ルーチンに80歳以上2ml、70歳以上80歳未満3ml、70歳未満5mlを静注します。その後は医師の指示により1mlずつ追加します。5mlのシリンジに分けて予め用意しておいてください。意識がないため唾液を外に出すことができませんので、頭を下げる姿勢を取らせます。また、挿入時は顎挙上します。検査前半は舌根が落ちやすく酸素飽和度が下がります。90未満で①呼吸確認し「自発あります」と報告、②顎挙上、③医師の指示により酸素投与します。半減時間は5分ですので検査後半は覚醒してきますので体動があれば医師に「体動あります」と報告、医師の指示により追加します。

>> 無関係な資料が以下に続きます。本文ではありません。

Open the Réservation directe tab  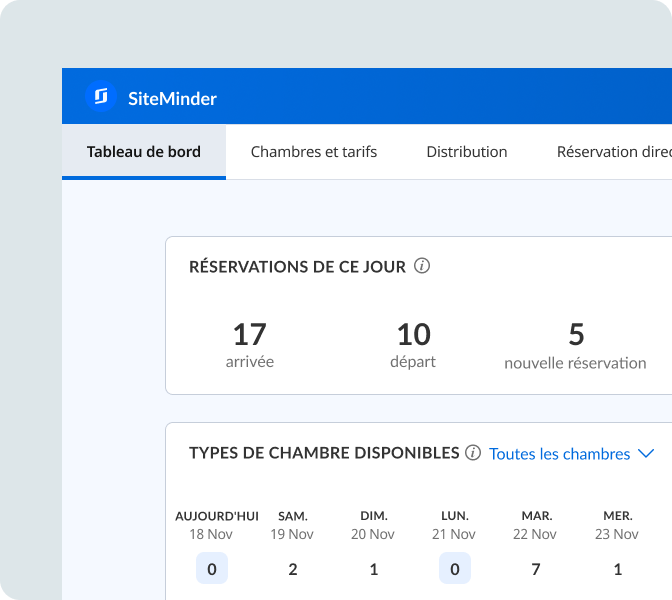612,152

理想の体位:左足は伸ばし、右足は折り曲げるSIMS体位。お尻は後ろ頭は前のsniffing position(花の匂いを嗅ぐ姿勢)。枕は肩幅より低く(head down)、肩を入れ(うつ伏せ気味)ます。すべて唾液を外に出しやすくするためです。また挿入時は顎は挙上します。これにより口腔内にスペースができ、コンタクトせずに正中から進入でき、経口で経鼻よりラクに挿入できます。

大腸内視鏡のプロトコル


水浸法なら麻酔を使わなくても痛いというのは5%未満です。大腸内視鏡ではなるべく無麻酔に誘導してください。ベンフロンを入れておけば痛かったらすぐに麻酔を使うという方法も可能です。アタッチメント、ポンプとぬるま湯を用意してください。検査と同時にタイマーを入れます。途中で体位変換を一度、腹部圧迫を一度行います。仰臥位では左足の滑り止めがあると便利です。抜去時はいつでもホットバイオプシー、ポリペクトミー、EMRができるようにしておきます。ポリペク時の高周波の出力は高周波の機種の違いを吸収するっため赤、黄、青の色で指示します。クリップは必ず使いますのでスネアーと同時に用意してください。

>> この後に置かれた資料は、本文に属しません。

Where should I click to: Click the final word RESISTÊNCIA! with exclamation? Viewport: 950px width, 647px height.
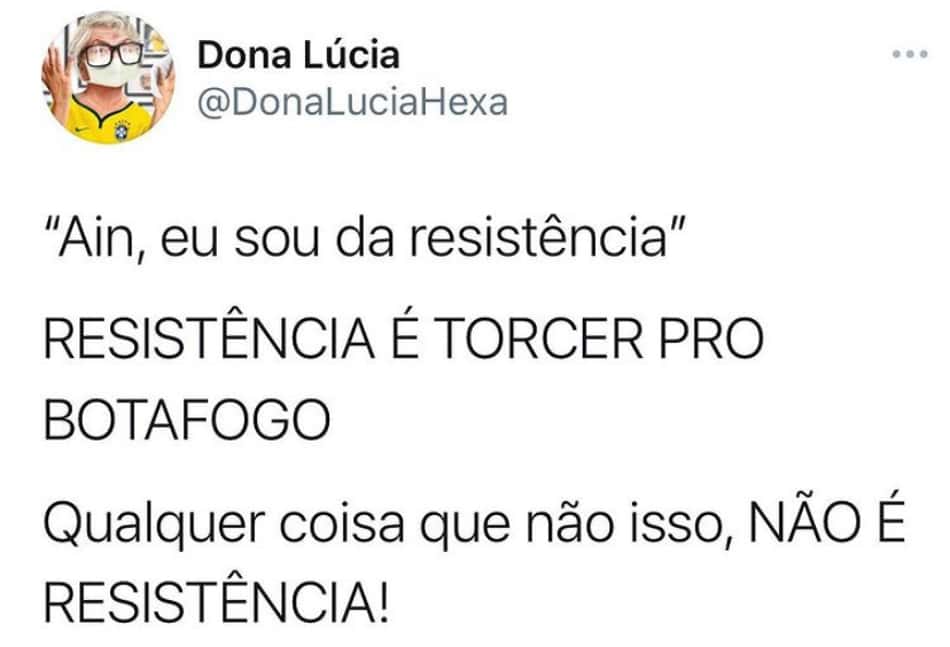click(216, 603)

理想の体位:側臥位では患者をなるべくベッドの術者よりに寄せ、足は椅子に座るように直角に揃えます。つまり「お尻は後ろ、足は前」となります。患者さんは術者寄りにいることで、術者の疲れを軽減します。また中央にいると落下防止に2人が必要ですが、寄せることで落下側は限定され1人で大丈夫です。